**PROBLEMS AND TASKS**
• 1. Translate this sentence from the article on prescription drug prices into Spanish: "A clear example is insulin, a lifesaving drug for those with diabetes."
• 2. Duplicate the portion of the article on prescription drug prices starting at "Senate Majority Leader" and ending at "prescription drug costs.".

::: TEXT PASSAGE :::

For over a decade, politicians have vowed to lower drug prices and take on the pharmaceutical industry while most legislation stalled in Congress.
In the meantime, prescription drug prices have skyrocketed. A report by the IQVIA Institute for Human Data Science found that patients paid a record $67 billion out of pocket for prescriptions filled in retail pharmacies in 2019.
Medicare patients, specifically those under Part D, are bearing the brunt of rising costs. In 2019, they paid $16.1 billion out of pocket for prescriptions, a 27% increase from five years prior.
“There’s no mystery here,” Rep. Katie Porter (D-CA) said during an interview with Yahoo Finance Presents (video above). “Pharmaceutical companies have told us they charge Medicare more because we’re not allowing the government to negotiate those drug prices. And who ends up on the hook? It’s not just patients, but all of us as taxpayers.”
A report from the Government Accountability Office (GAO) found that retail prescription drug spending “was estimated to account for nearly 12% of total personal health care service spending in the United States in 2019,” which is a 7% increase from the 1990s.
“I believe strongly that people should get what they pay for,” Porter said. “And that is absolutely true when we as customers are paying health insurance premiums or when we as taxpayers are paying the government. And in the case of both Big Pharma and Big Insurance, consumers and taxpayers are getting ripped off.”
One of the core issues with prescription drugs in the U.S., Porter said, is that the country “doesn’t have a competitive market.” For example, generic drugs are often produced by just a few manufacturers, meaning “the weak or nonexistent competition is associated with high prices,” according to a working paper from the National Bureau of Economic Research (NBER).
“I’m a champion for capitalism,” Porter said. “But that means we have to have things like price transparency — you can figure out what things cost — and competition [so] there are more than one person or more than one company selling drugs. And we don’t have those things in our health care system. We don’t have a healthy market.”
A clear example is insulin, a lifesaving drug for those with diabetes. Only three U.S. pharmaceutical companies manufacture insulin — Novo Nordisk (NVO), Sanofi (SNY), and Eli Lilly (LLY) — and they account for roughly 90% of the global insulin market.
The price of insulin has increased substantially over the past decade. In 2012, Humulin (one of the most common brand names of insulin) cost $67 and rose to $146, according to a report from NiceRx. As of January 2022, the median gross price is $1,512, indicating a 1,070.71% increase.
“That’s why we see drug companies being able to engage in this price gouging,” Porter said. “A big part of the problem here is with the federal government itself. We need to change the law to allow Medicare to negotiate drug prices.”
‘We’re short on political backbone’
Porter stressed that it will take more than a well-written piece of legislation to create meaningful reform, particularly due to Big Pharma’s influence over Congress.
“What we’re short on here is not legislation,” Porter said. “We’re short on political backbone and the will of elected representatives, particularly Republicans, to stand up and do something about this.”
According to OpenSecrets data analyzed by Yahoo Finance, 10 Democratic politicians and five Republicans were the top recipients of donations from the combined pharmaceutical health and pharmaceutical manufacturing industries during the 2021-22 election cycle.
Senate Majority Leader Chuck Schumer (D-NY) took the top spot with $372,826 in donations, and Rep. Cathy McMorris Rodgers (R-WA) came in second with $203,920.
Sen. Kyrsten Sinema (D-AZ), a key swing voter on a lot of legislation, was also in the top 15 as she received $185,010 from pharmaceutical donors. She came under scrutiny last year after objecting to a spending bill that would have lowered prescription drug costs.
“There are different ways to do this in the details, but the basic premise is the same: We need to have those market forces operating,” Porter said. “What I see over and over again is when we come down to those tough votes, there are a lot of people who are not willing to step up and actually be on the side of taxpayers and the side of patients.”
As for what Americans can do, Porter said: “I think it’s really important that people ask their representatives: Where do you stand on lowering drug prices? How did you vote on this issue? Do you take corporate PAC money from Big Pharma? And does that change your position?”

::: EXCERPTED RECORDS :::

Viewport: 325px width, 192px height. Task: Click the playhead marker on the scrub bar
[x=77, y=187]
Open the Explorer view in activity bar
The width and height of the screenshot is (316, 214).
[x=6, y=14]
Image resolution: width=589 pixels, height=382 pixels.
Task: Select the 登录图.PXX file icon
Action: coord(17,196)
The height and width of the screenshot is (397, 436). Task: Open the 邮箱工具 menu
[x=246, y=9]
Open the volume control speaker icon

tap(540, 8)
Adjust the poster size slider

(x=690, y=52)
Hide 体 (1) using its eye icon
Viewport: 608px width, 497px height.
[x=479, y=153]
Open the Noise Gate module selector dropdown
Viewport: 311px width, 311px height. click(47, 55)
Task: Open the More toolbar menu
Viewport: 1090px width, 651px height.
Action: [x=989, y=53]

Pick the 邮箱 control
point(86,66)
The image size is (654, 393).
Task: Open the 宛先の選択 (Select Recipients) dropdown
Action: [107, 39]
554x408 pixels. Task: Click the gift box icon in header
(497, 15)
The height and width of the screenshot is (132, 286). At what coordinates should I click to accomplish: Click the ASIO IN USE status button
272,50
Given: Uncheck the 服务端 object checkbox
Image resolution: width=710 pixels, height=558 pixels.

:::

**WRITTEN RESPONSES**
• 1. Un ejemplo claro es la insulina, un medicamento que salva vidas para quienes tienen diabetes.

• 2.
Senate Majority Leader Chuck Schumer (D-NY) took the top spot with $372,826 in donations, and Rep. Cathy McMorris Rodgers (R-WA) came in second with $203,920.
Sen. Kyrsten Sinema (D-AZ), a key swing voter on a lot of legislation, was also in the top 15 as she received $185,010 from pharmaceutical donors. She came under scrutiny last year after objecting to a spending bill that would have lowered prescription drug costs.